Bhanu Sood, Michael Osterman, Michael Pecht
Center for Advanced Life Cycle Engineering
University of Maryland
College Park, MD USA
Multi-layer organic laminates, which make up over 90% of the interconnecting substrates in electronics (standard FR-4 represents 85% of the substrates used for laminates), can develop a loss of electrical insulation resistance between two biased conductors due to conductive filament formation. The probability of conductive filament formation is a function of the temperature, moisture content, voltage bias, manufacturing quality and processes, materials, and other environmental conditions and physical factors.
With increases in design density and tighter spacing between conductors, the probability of failure due to conductive filament formation (CFF) in printed circuit board (PCB) electronic assemblies has increased.
CFF is a failure observed within glass- reinforced epoxy PCB laminates that is caused by an electrochemical process involving the ionic transport of a metal through or across a non-metallic medium under the in fl uence of an applied electric field. The growth of the metallic filament is a function of temperature, humidity, voltage, laminate materials, manufacturing processes, and the geometry and spacing of the conductors. The growth of these filaments can cause an abrupt loss of insulation resistance between the conductors under a DC voltage bias.
A statistical examination of field returns and root cause analysis performed at Center for Advanced Life Cycle Engineering at University of Maryland shows that failures in PCBs account for a significant percentage of field returns in electronic products and systems. Studies on CFF have found that path formation in a PCB is often along the glass fiber to epoxy matrix interface.
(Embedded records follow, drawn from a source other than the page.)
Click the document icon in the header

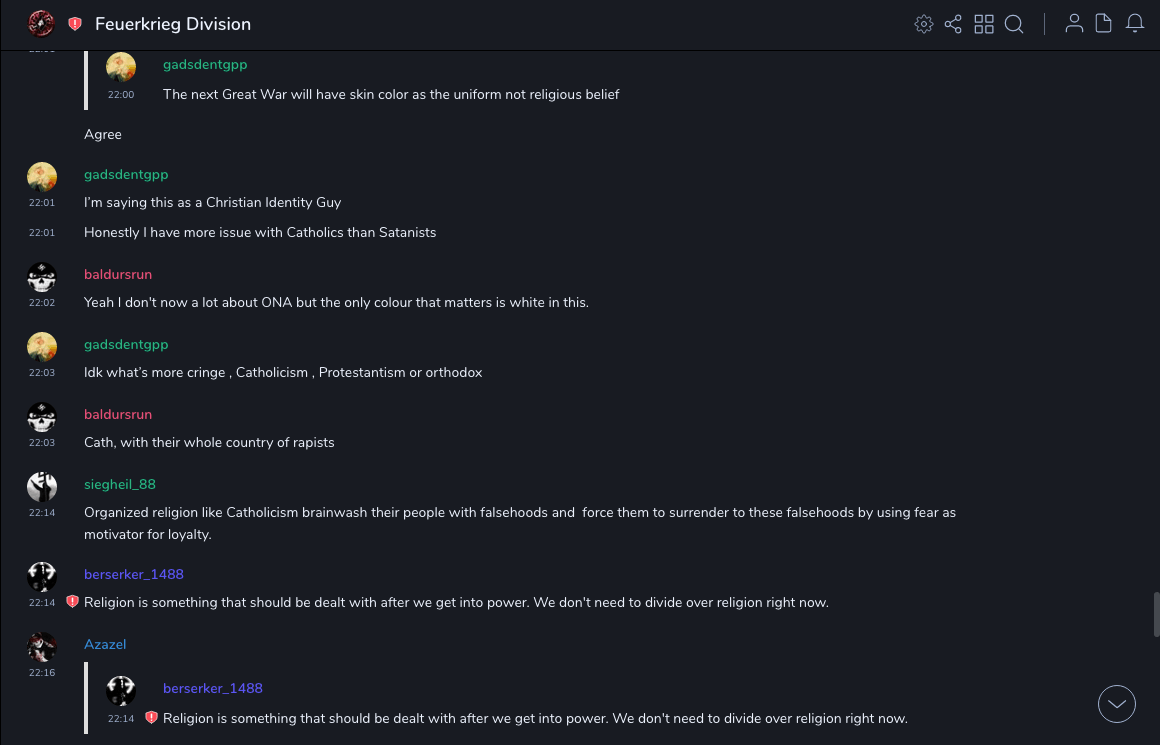[1104, 24]
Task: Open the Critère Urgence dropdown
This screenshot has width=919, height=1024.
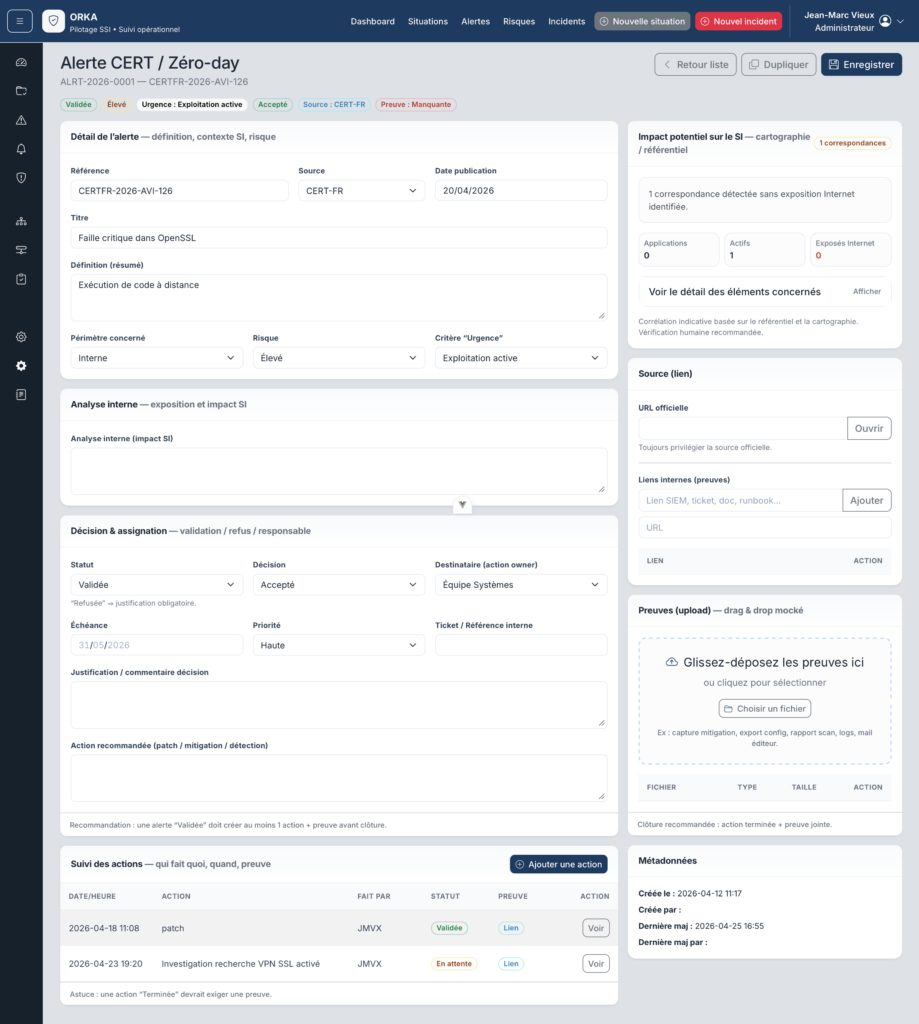Action: click(x=521, y=358)
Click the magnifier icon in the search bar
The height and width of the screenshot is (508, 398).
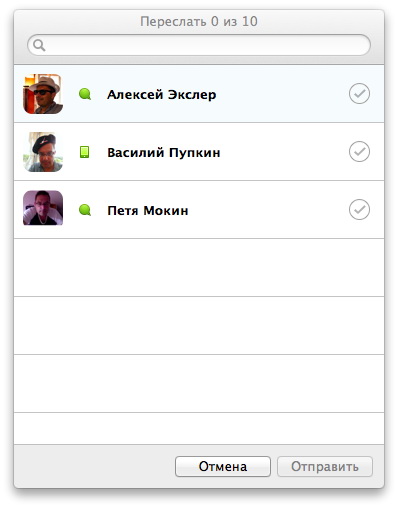(x=39, y=45)
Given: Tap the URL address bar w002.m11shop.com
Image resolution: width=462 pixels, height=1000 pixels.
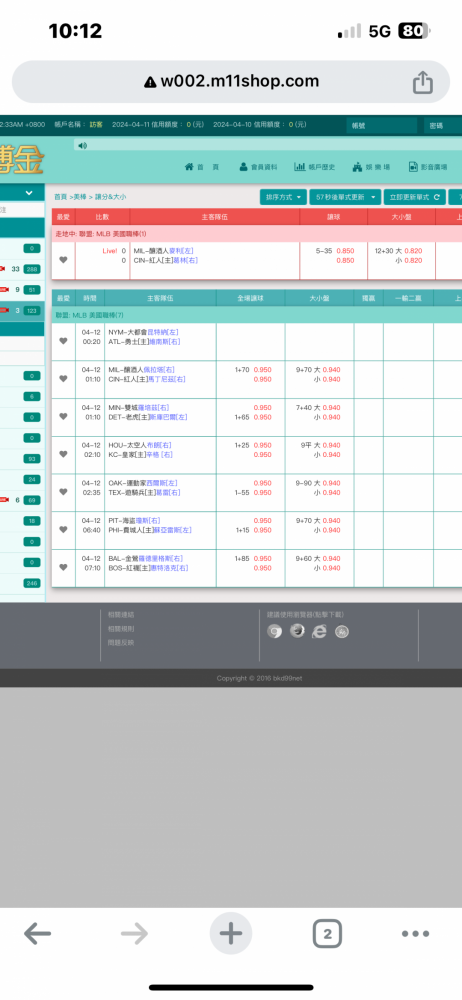Looking at the screenshot, I should [231, 82].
The two step process of conductive filament formation includes the resin/glass fiber bond degradation and pathway formation, followed by an electrochemical reaction between the conductors. One method by which the pathway forms is due to breakage of the organosilane bonds at the glass and resin interface. This breakage occurs by hydrolysis (adsorption of water at the fiber glass/epoxy resin interface) or by repeated thermal cycling, which induces stresses at the interface due to coefficient of thermal expansion mismatches. This paper reviews the organosilane-resin bonding process and summarizes processing and environmental phenomenon that can result in breakage of the bonds. The paper also motivates the
requirement for systematic investigation of mechanical properties at the glass/resin interphase, and to track the influences of physio- chemical stresses such as moisture and pH that can affect the strength of this vital interface.